Where personal data is collected from other sources

Generative AI developers will typically collect personal data from sources other than individuals (for example, via web-scraping). In these cases the right to be informed still applies, as described in Article 14 UK GDPR.

In the context of Article 14, there are exceptions to the right to be informed, for example if it is impossible or would require disproportionate effort to provide the privacy information to each individual whose data has been collected. This is likely to be the case for web-scraped datasets that may relate to millions – if not billions – of individuals.

For web-scraped datasets, the processing of personal data to develop generative AI models is likely to be beyond people’s reasonable expectations at the time they provided data to a website. For example, someone writing a post in 2020 about a visit to their doctor won’t expect that data to be scraped in 2024 to train a generative AI model. In some cases, people will not even be aware of information that has been posted or leaked about them online.

Generative AI developers seeking to apply Article 14 exceptions still must take appropriate measures to protect individuals’ rights and freedoms, including by making privacy information publicly available. This includes:

  • Publishing specific, accessible information on the sources, types and categories of personal data used to develop the model. Vague statements around data sources (eg just ‘publicly accessible information’) are unlikely to help individuals understand whether their personal data may be part of the training dataset or who the initial controller is likely to be.
  • Publishing specific, accessible explanations of the purposes for which personal data is being processed (see our previous consultation on purpose limitation) and the lawful basis for the processing (see our previous consultation on lawful bases). This should be sufficient to enable individuals to have a meaningful understanding and clear expectations of what happens to their data. Where the lawful basis is legitimate interests, organisations must state the specific interests being pursued.
  • Providing prominent, accessible mechanisms for individuals to exercise their rights, including the right of access and the rights to rectification, to erasure, to restriction of processing and to object to processing.

We invite views on what further measures generative AI developers should take to safeguard individuals’ rights and freedoms. For example, developers could apply privacy-enhancing technologies or other pseudonymisation techniques to limit the identifiability of the data being processed.

Resource or expense requirements should be factored into business decisions from the very start, in particular in light of the requirement to apply a data protection by design and by default approach that ensures data protection principles are implemented effectively – including transparency, fairness and accountability.

The right of access

People have a right of access to a copy of the personal data held about them. We expect developers to have accessible, clear, easy-to-use, documented and evidenced methods to facilitate and respond to these requests regardless of whether they relate to data used in training, fine-tuning or deployment.

If developers argue they are not able to respond to requests because they cannot identify individuals (in the training data or anywhere else), the law requires them to explain this to the individual who has made the request, and demonstrate why this is the case if possible. 2  The individual can then decide if they want to provide additional information for facilitating the identification as per Article 11(2).

In more detail – ICO guidance

Rights to erasure, to rectification, to restriction of processing and to object to processing

In certain circumstances, people have rights to object to the processing of their personal data, to restrict its processing and to obtain its rectification or erasure. Our guidance on individual rights explains when these apply.

When people want to exercise their right to object or to rectification, their requests should be addressed within one month (or three months if an extension is necessary) and in a verifiable manner. We would welcome evidence on how these requests are being respected in practice. We are keen to hear people’s experiences of exercising their rights to object or rectify their data.

#### Given problem:
Rewrite the section of the data protection text that opens with "In the context" and closes with "about them online.", changing "web-scraped datasets" to "scraped datasets" wherever it occurs. The data is separate material with no connection to the text.

#### Dataset excerpt:
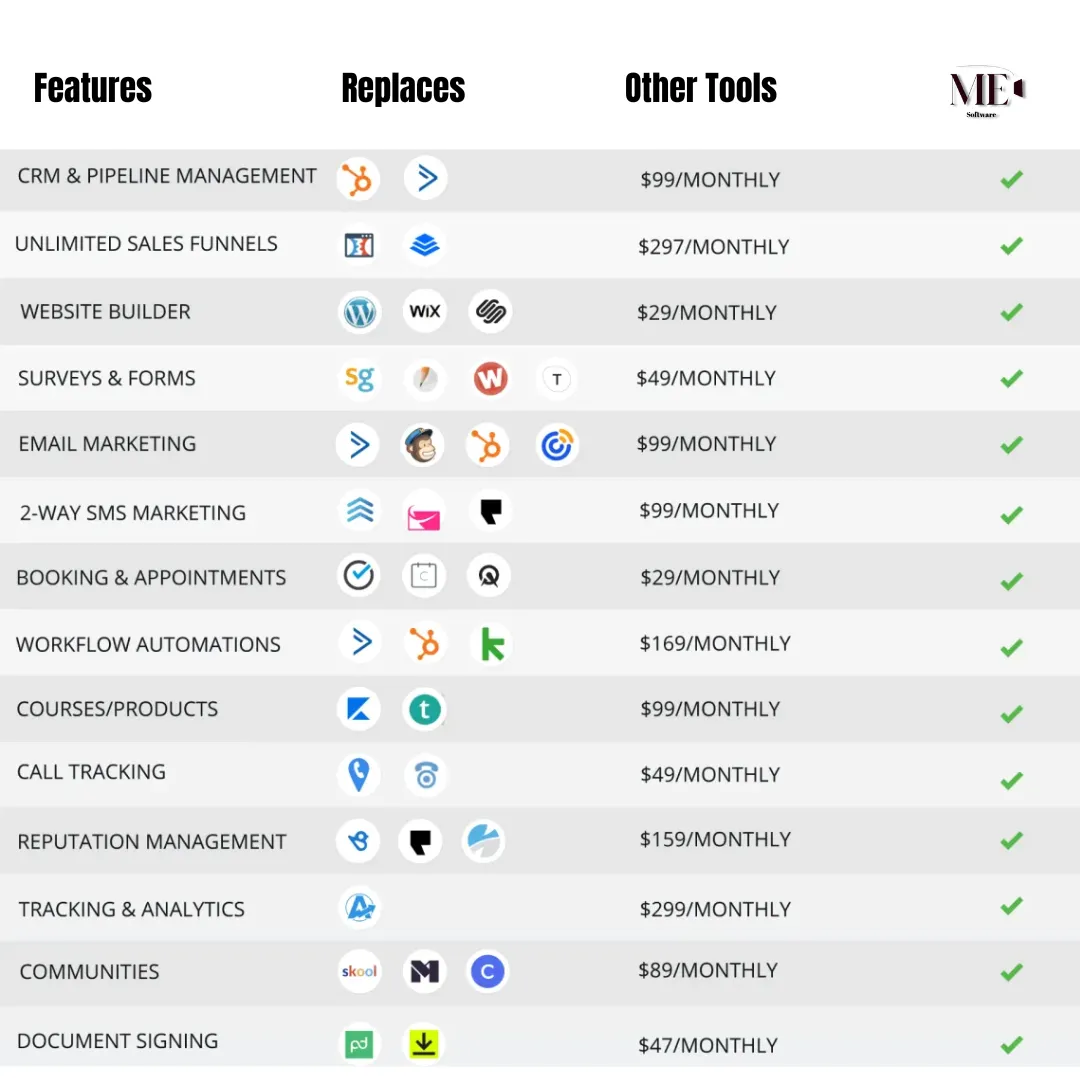Click the Skool logo in Communities row
The width and height of the screenshot is (1080, 1080).
tap(359, 971)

#### Full answer:
In the context of Article 14, there are exceptions to the right to be informed, for example if it is impossible or would require disproportionate effort to provide the privacy information to each individual whose data has been collected. This is likely to be the case for scraped datasets that may relate to millions – if not billions – of individuals.

For scraped datasets, the processing of personal data to develop generative AI models is likely to be beyond people’s reasonable expectations at the time they provided data to a website. For example, someone writing a post in 2020 about a visit to their doctor won’t expect that data to be scraped in 2024 to train a generative AI model. In some cases, people will not even be aware of information that has been posted or leaked about them online.